#### EXERCISE AIM:
Begin at the line containing "Image resolution: width=549" in the data below and go on through the line containing "Task: Click into the Artifact text field", repeating each line exactly; include both ends and no other line.

DATA EXTRACTS Start Marker

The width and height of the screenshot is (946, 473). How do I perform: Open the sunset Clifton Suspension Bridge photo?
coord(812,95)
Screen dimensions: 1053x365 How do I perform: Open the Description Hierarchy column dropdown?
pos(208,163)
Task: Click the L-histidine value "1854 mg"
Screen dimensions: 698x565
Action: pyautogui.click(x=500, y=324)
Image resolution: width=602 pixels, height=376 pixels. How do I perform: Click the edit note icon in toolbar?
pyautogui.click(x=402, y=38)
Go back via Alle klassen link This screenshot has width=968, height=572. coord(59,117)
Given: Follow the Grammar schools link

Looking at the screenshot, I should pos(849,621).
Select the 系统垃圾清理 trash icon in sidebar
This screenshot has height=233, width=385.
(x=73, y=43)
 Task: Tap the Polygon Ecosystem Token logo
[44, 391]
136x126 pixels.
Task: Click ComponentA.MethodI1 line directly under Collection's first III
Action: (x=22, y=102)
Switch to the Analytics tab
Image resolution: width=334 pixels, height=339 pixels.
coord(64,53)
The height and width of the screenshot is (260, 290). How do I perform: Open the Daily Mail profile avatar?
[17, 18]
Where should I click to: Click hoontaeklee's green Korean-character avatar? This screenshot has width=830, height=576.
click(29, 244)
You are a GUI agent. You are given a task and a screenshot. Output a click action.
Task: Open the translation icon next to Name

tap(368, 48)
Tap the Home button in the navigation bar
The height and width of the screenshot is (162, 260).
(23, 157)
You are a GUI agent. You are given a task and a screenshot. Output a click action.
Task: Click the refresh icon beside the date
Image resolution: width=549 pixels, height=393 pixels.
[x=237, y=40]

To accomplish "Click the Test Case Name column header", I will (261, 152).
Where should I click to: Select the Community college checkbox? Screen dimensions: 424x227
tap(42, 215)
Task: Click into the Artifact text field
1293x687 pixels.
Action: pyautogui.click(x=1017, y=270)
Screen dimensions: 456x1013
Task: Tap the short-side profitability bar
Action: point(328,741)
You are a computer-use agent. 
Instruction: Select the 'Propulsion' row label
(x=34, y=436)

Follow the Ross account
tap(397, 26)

DATA EXTRACTS End Marker

#### TASK RESULT:
Image resolution: width=549 pixels, height=393 pixels.
[x=237, y=40]

To accomplish "Click the Test Case Name column header", I will (261, 152).
Where should I click to: Select the Community college checkbox? Screen dimensions: 424x227
tap(42, 215)
Task: Click into the Artifact text field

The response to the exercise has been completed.